Dynamic Programming Approach:
Dynamic programming builds a table where each entry represents the maximum value obtainable with a given weight capacity.
public class Knapsack {
public int knapsackDP(int[] weights, int[] values, int capacity) {
int n = weights.length;
int[][] dp = new int[n + 1][capacity + 1];
for (int i = 1; i <= n; i++) {
for (int w = 0; w <= capacity; w++) {
if (weights[i - 1] <= w) {
dp[i][w] = Math.max(values[i - 1] + dp[i - 1][w - weights[i - 1]], dp[i - 1][w]);
} else {
dp[i][w] = dp[i - 1][w];
}
}
}
return dp[n][capacity];
}
}
Console Output:
220
Example 3: Activity Selection
Problem Description:
Given a set of activities with start and finish times, select the maximum number of non-overlapping activities.
Greedy Approach:
The greedy algorithm selects activities based on the earliest finish time, ensuring maximum activity selection.

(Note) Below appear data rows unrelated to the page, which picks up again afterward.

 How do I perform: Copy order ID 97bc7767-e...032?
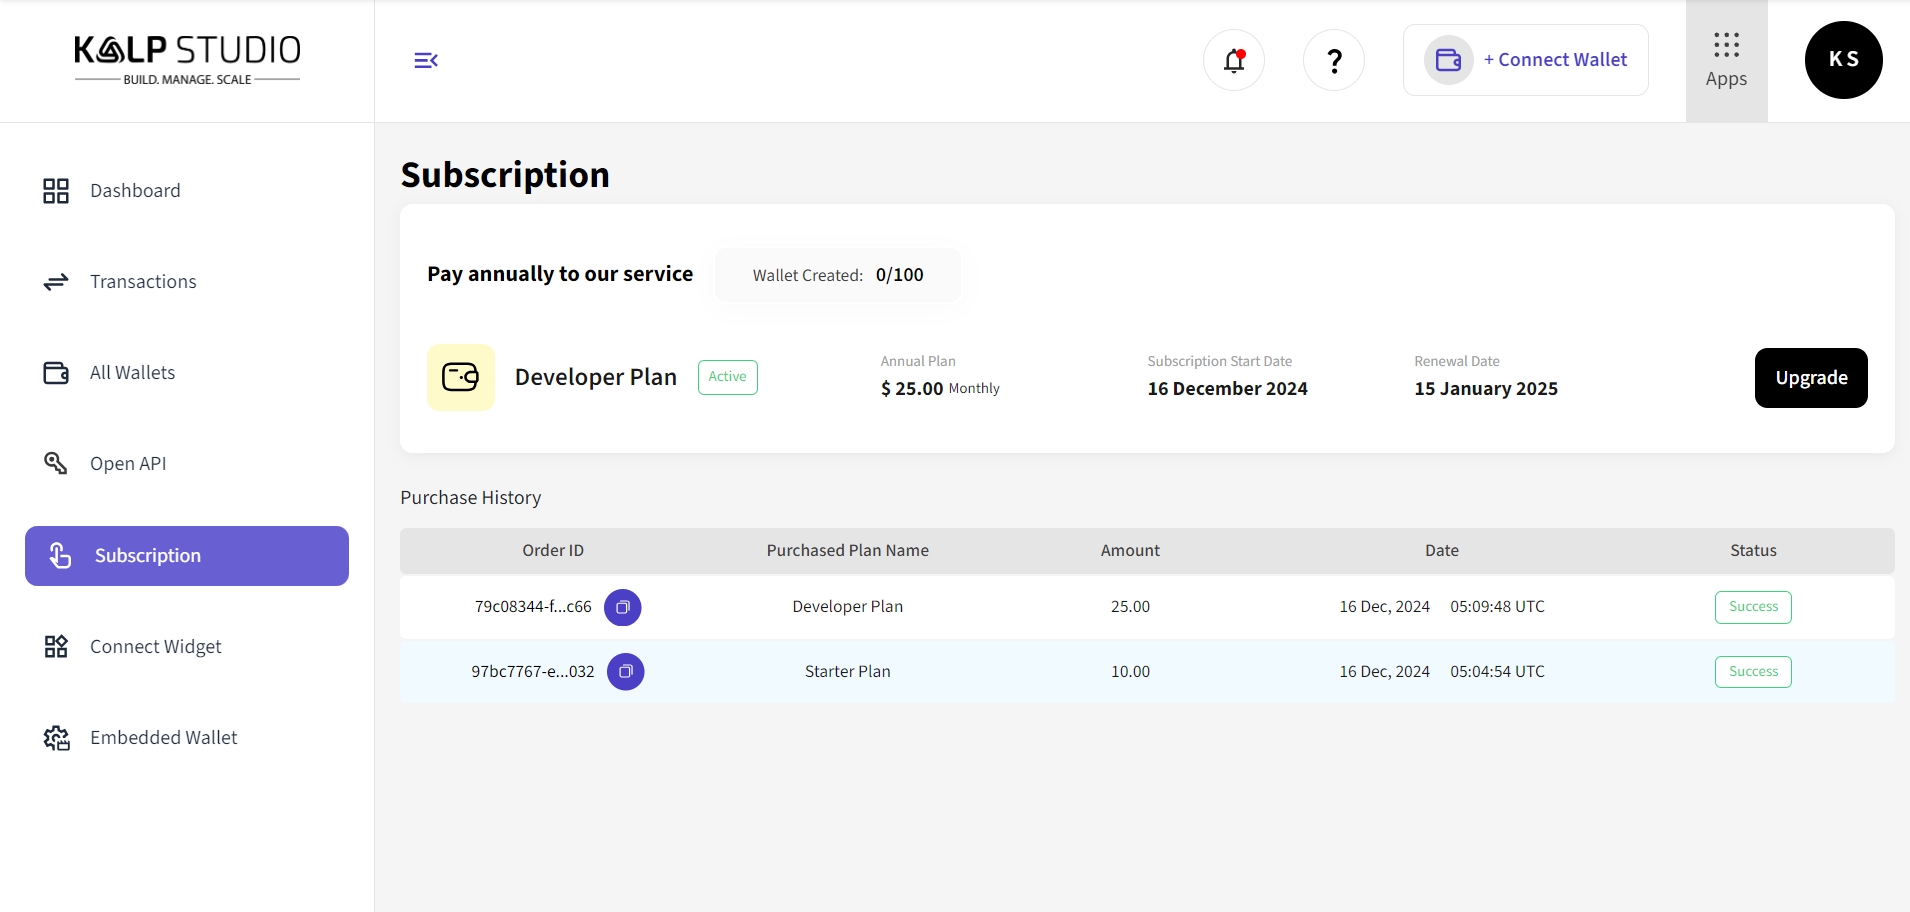point(626,672)
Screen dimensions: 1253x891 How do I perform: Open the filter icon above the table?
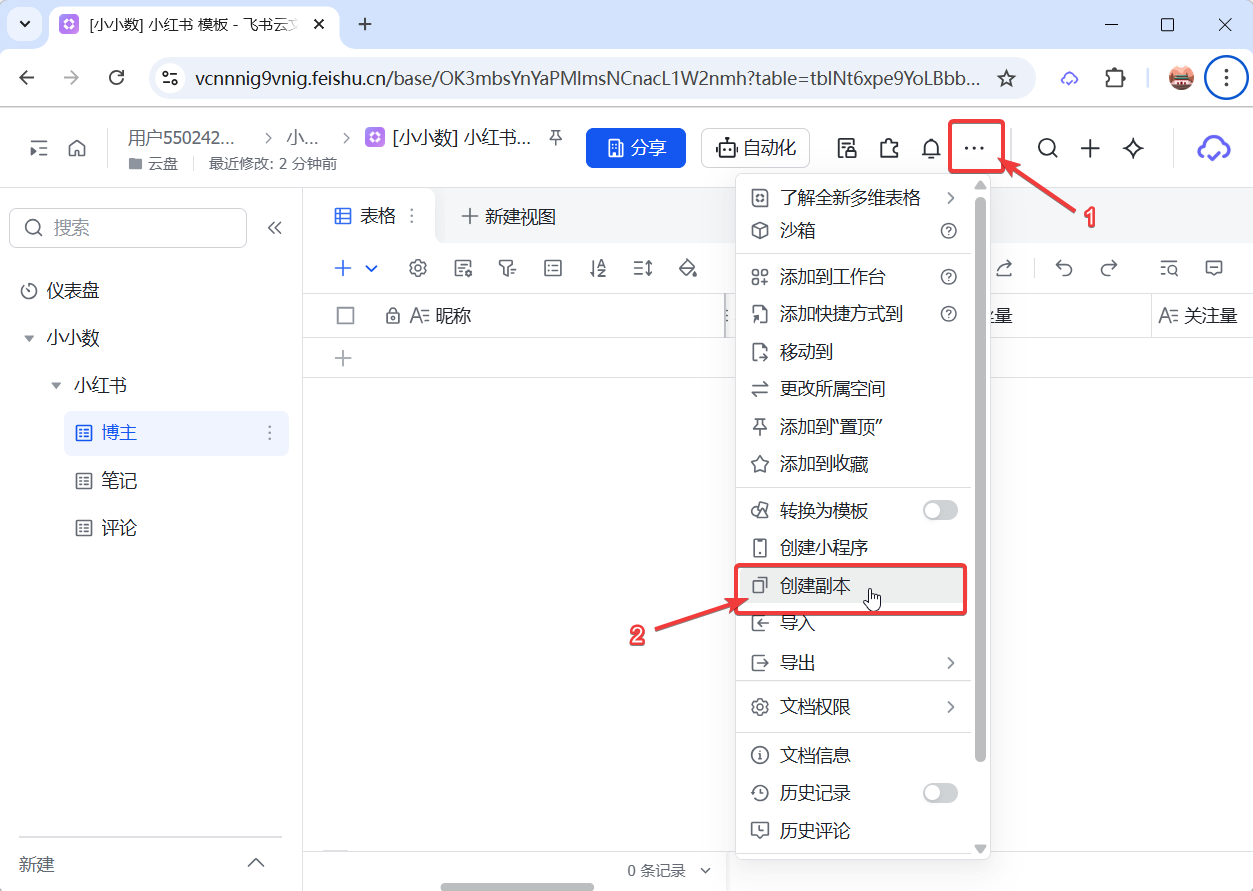click(x=507, y=268)
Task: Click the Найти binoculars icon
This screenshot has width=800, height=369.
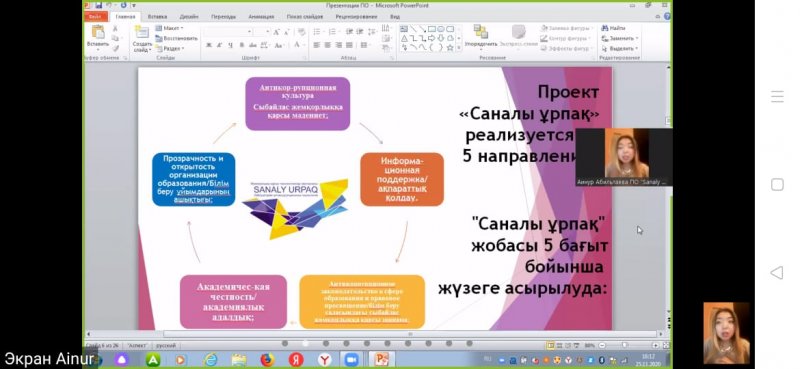Action: (x=605, y=29)
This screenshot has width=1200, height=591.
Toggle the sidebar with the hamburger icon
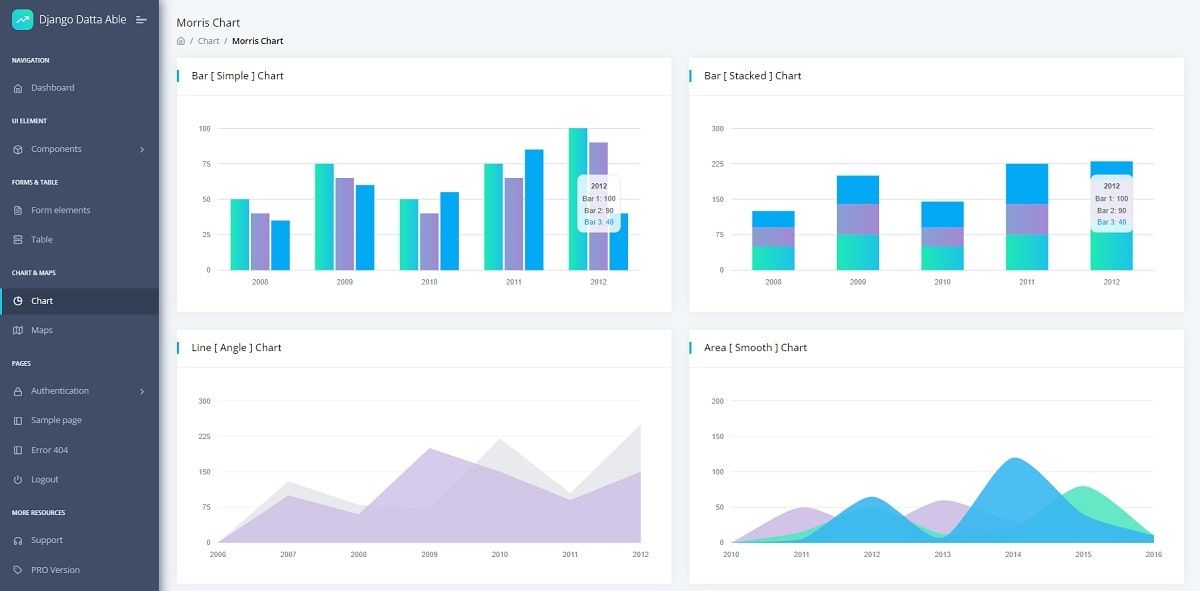[x=141, y=18]
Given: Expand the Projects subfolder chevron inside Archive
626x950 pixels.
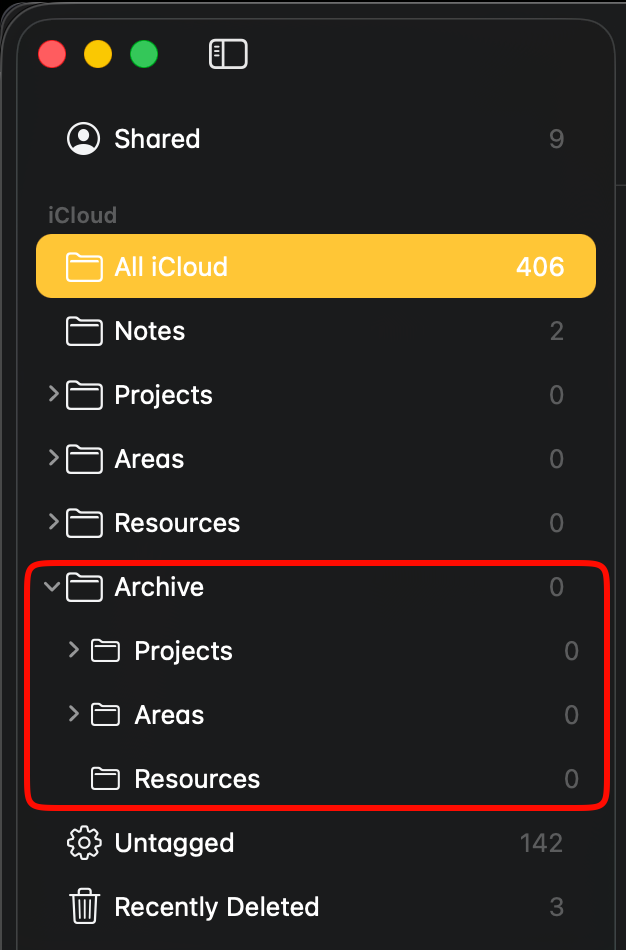Looking at the screenshot, I should click(73, 651).
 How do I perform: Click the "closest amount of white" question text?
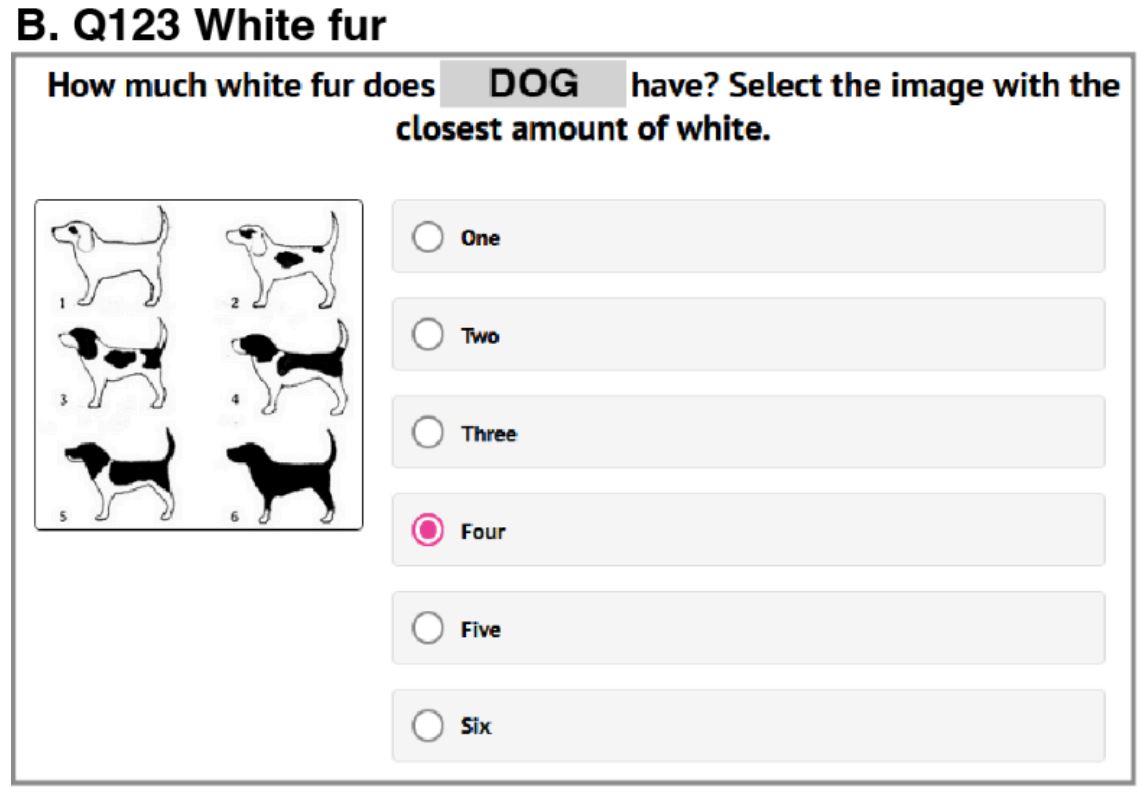coord(583,130)
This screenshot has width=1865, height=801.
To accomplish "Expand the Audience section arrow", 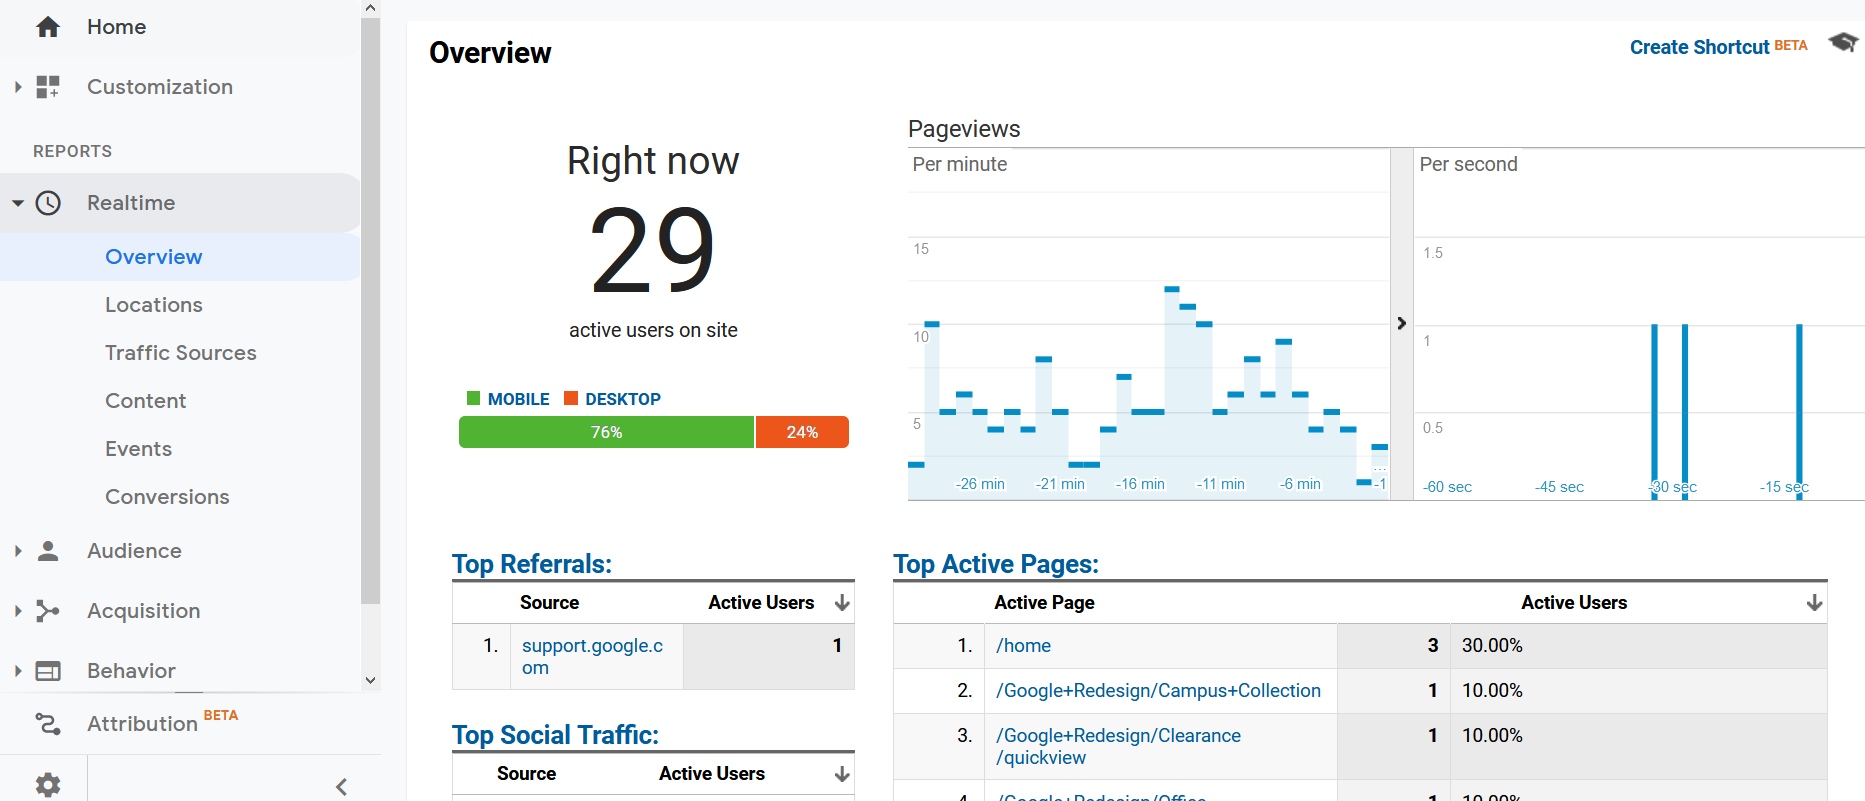I will point(18,551).
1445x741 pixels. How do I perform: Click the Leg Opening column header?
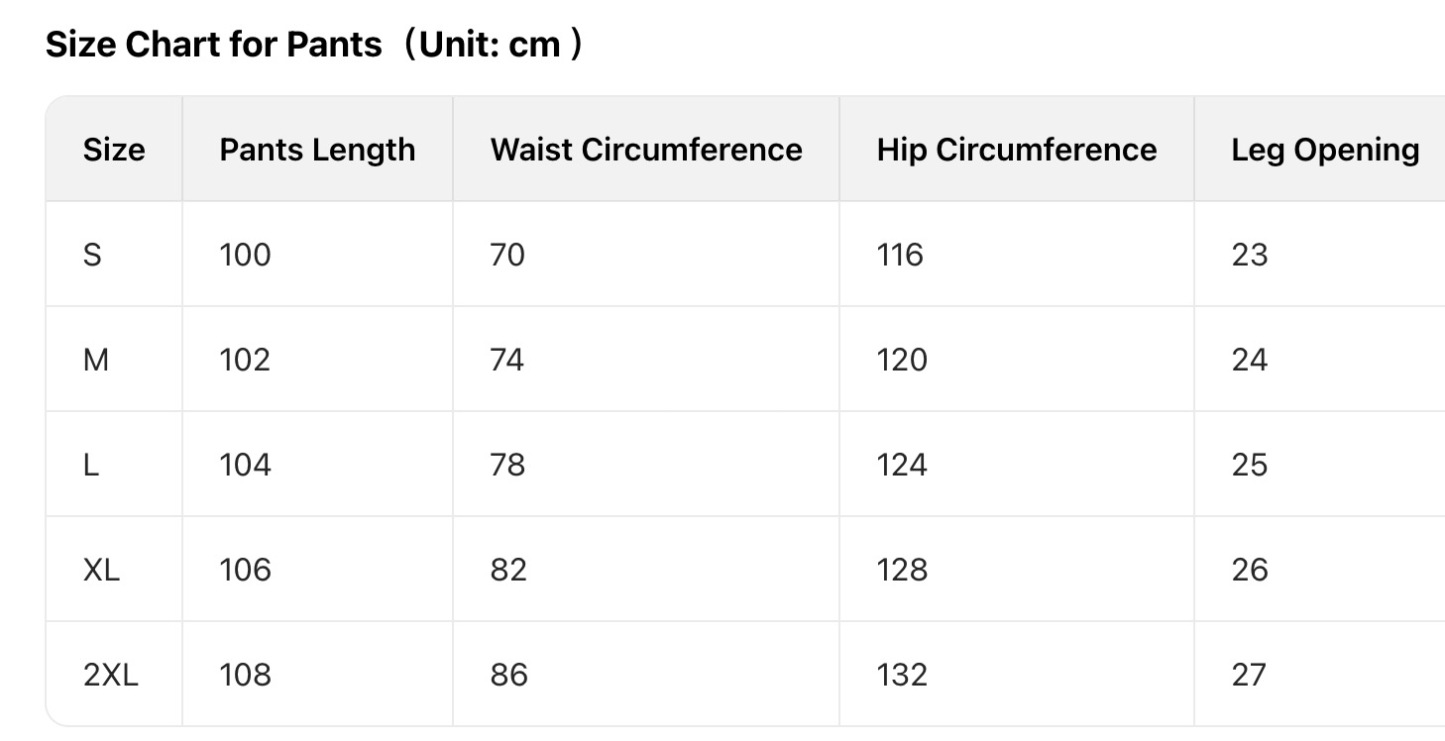tap(1325, 150)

Dynamic Programming Approach:
Although the greedy approach is optimal here, dynamic programming can be used to explore all subsets for educational purposes.
public class ActivitySelection {
public List selectActivities(int[] start, int[] finish) {
List selected = new ArrayList<>();
int n = start.length;
int lastFinish = 0;
for (int i = 0; i < n; i++) {
if (start[i] >= lastFinish) {
selected.add(i);
lastFinish = finish[i];
}
}
return selected;
}
}
Console Output:
[0, 2, 4]
Example 4: Fractional Knapsack Problem
Problem Description:
Given weights and values of items, determine the maximum value obtainable with a given weight capacity, allowing fractions of items.
Greedy Approach:
The greedy algorithm sorts items based on value/weight ratio and fills the knapsack with the highest ratio items first.
public class FractionalKnapsack {
public double fractionalKnapsack(int[] weights, int[] values, int capacity) {
int n = weights.length;
ItemValue[] items = new ItemValue[n];
for (int i = 0; i < n; i++) {
items[i] = new ItemValue(weights[i], values[i]);
}
Arrays.sort(items, Comparator.comparingDouble(ItemValue::getRatio).reversed());
double totalValue = 0;
for (ItemValue item : items) {
int curWeight = (int) item.weight;
int curValue = (int) item.value;
if (capacity - curWeight >= 0) {
capacity -= curWeight;
totalValue += curValue;
} else {
double fraction = ((double) capacity / curWeight);
totalValue += (curValue * fraction);
break;
}
}
return totalValue;
}
class ItemValue {
Double weight, value;
Double getRatio() { return value / weight; }
ItemValue(double weight, double value) { this.weight = weight; this.value = value; }
}
}
Console Output:
240.0
Example 5: Longest Common Subsequence
Problem Description:
Given two sequences, find the length of the longest subsequence present in both of them.
Dynamic Programming Approach:
A table is constructed to store lengths of longest common subsequences of substrings. The table is filled in a bottom-up fashion.
public class LongestCommonSubsequence {
public int lcs(String s1, String s2) {
int m = s1.length(), n = s2.length();
int[][] dp = new int[m + 1][n + 1];
for (int i = 1; i <= m; i++) {
for (int j = 1; j <= n; j++) {
if (s1.charAt(i - 1) == s2.charAt(j - 1)) {
dp[i][j] = dp[i - 1][j - 1] + 1;
} else {
dp[i][j] = Math.max(dp[i - 1][j], dp[i][j - 1]);
}
}
}
return dp[m][n];
}
}
Console Output:
4